The situation has resulted in his statement of Grade 12 results being incomplete.
Peter Moloto, 20, said that during the first term of his final year last year, the school had asked all Grade 12 pupils to submit a list of their subjects.
The school then returned the lists to the pupils, asked them to double-check their subjects, sign the form and return it.
Moloto said he had done this without realising that instead of Afrikaans first additional language, the second list had Afrikaans second additional language as one of his subjects. The school picked up the mistake long before the final exams, and Moloto was able to write the correct exam.
Before each of the three Afrikaans exams, he had to sign a form and his exam scripts were handed in separately to the other pupils.
It was only when the matric results were released - and his name did not appear in the newspaper - that he realised something had gone wrong.
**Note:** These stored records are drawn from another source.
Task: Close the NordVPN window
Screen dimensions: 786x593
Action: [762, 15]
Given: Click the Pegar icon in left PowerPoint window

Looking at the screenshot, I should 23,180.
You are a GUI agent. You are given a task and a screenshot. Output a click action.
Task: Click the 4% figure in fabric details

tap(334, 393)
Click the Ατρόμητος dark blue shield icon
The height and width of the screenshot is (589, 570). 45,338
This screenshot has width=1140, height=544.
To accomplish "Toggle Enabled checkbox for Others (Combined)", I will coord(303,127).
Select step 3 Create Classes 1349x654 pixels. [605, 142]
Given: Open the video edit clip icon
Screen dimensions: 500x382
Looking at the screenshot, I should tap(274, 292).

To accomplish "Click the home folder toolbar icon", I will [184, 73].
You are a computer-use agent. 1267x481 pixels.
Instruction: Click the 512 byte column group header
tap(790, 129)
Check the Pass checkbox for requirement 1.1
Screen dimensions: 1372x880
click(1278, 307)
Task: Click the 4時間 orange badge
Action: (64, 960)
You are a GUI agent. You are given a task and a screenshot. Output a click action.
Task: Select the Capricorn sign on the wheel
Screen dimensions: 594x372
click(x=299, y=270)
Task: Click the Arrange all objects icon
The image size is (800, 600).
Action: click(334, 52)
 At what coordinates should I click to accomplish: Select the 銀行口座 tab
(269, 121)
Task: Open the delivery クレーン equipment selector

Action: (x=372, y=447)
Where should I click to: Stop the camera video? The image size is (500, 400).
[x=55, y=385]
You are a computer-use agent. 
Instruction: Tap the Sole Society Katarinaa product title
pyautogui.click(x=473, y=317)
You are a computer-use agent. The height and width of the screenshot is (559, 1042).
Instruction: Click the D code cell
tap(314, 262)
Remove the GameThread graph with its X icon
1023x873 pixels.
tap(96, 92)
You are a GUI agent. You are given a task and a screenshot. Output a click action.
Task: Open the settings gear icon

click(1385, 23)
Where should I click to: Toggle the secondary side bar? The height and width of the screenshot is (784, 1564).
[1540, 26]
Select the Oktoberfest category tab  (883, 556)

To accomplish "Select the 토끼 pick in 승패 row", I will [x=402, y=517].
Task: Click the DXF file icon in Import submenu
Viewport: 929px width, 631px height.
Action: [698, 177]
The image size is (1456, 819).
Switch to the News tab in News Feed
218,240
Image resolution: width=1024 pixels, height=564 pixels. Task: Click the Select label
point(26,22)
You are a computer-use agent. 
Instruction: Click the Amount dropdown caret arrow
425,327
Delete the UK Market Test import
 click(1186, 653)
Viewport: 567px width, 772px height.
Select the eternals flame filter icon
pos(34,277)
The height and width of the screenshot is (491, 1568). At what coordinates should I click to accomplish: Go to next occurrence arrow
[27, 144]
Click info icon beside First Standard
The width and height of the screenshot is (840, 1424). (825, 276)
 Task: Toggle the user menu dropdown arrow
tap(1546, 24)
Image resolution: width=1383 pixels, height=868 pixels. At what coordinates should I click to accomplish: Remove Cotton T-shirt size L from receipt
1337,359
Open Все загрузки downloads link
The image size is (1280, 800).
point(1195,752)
He went to the school to enquire and was told that his statement was incomplete because his Afrikaans marks weren’t recorded.
The school couldn’t tell him what the problem was and why his marks were outstanding despite the fact that he had written the correct exam.
“I don’t know whether my exam scripts were marked or if they’re just lying in an office somewhere,” he said.
Moloto said he and his mother had since been communicating with the school and the district office to try to sort out the problem, but they are not getting any clarity on what happened.
“When we call the school, they tell us they’re still waiting for the district and that they’ll call us back, but they never call,” he said.
Moloto said that the last time he went to the school, which was on Monday, the school turned the tables on him and said he was the one who had signed off the list with the wrong subject.
“Now they’re blaming me for this whole thing, but when I ask them to give me the first list of my subjects that I wrote and handed in, they refuse.
“The mistake was picked up long before the final exams, and I was told they’d fix it. A week before exams, I was given forms to sign, and I also signed forms before writing all three question papers.
“If this whole thing is my fault, then why didn’t they make me write the second additional exam, and why did they make me sign all those papers?”
Moloto said because of this, he has not been able to study further, and when he tries to apply for jobs, he is always asked to provide a matric certificate.
“My life has come to a standstill. I can’t do anything,” he said.
Gauteng Department of Education spokesman Charles Phahlane said an investigation into the matter had been completed and Moloto should get his results by end of the week.